> _Task input_

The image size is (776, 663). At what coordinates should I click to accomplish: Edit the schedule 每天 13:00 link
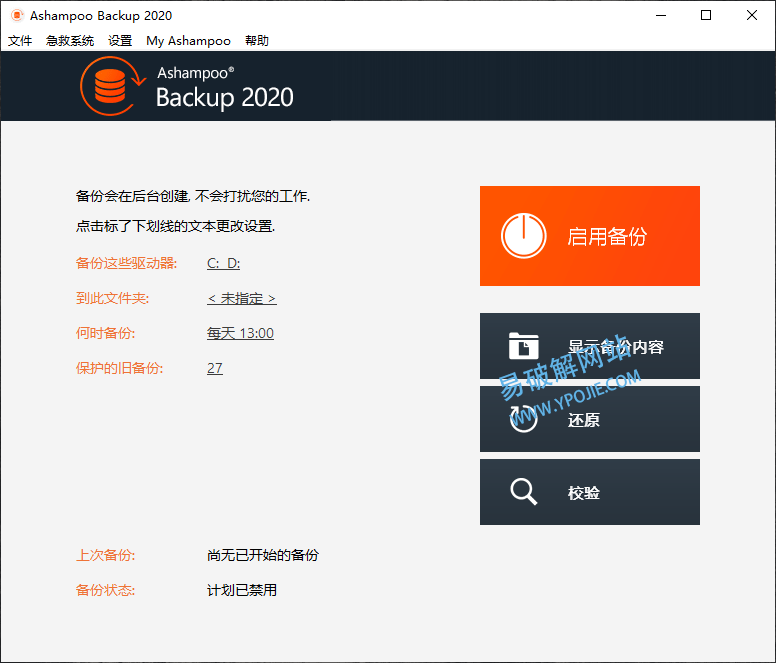click(x=240, y=333)
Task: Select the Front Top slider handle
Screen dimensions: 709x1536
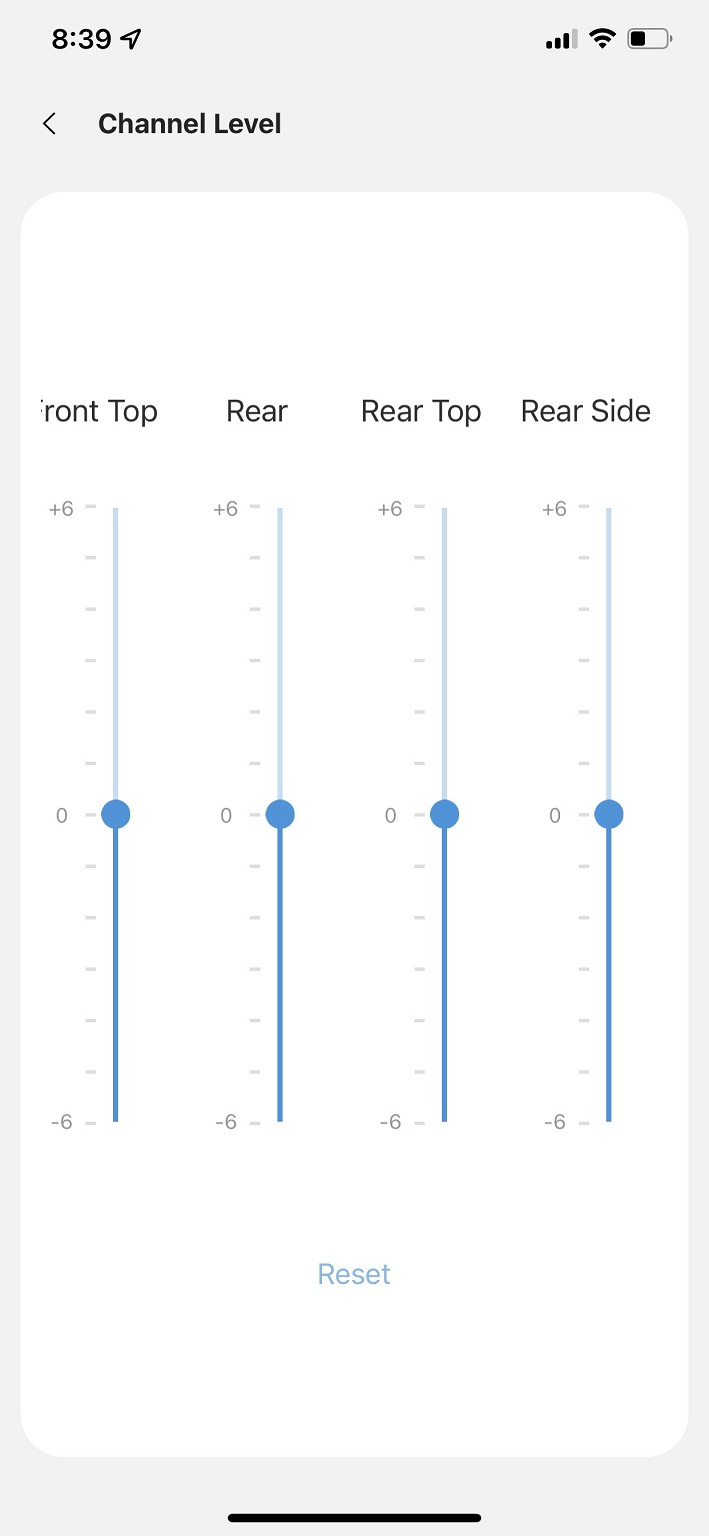Action: [116, 815]
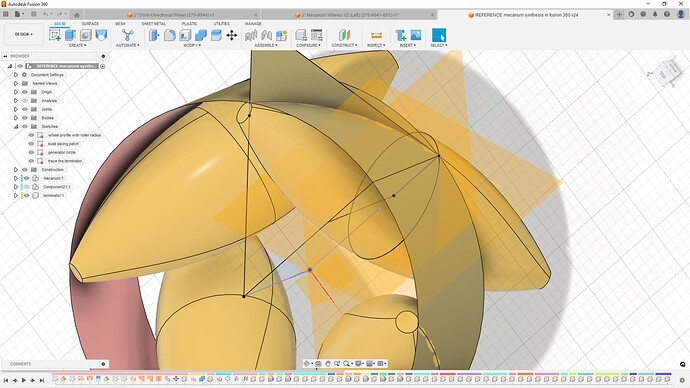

> _Task_
Copy these rows word for word, without the pictures.

> _Task answer_
The image size is (776, 663). At what coordinates should I click to accomplish: Edit the schedule 每天 13:00 link
click(x=240, y=333)
Task: Select the Front Top slider handle
Screen dimensions: 709x1536
Action: [116, 815]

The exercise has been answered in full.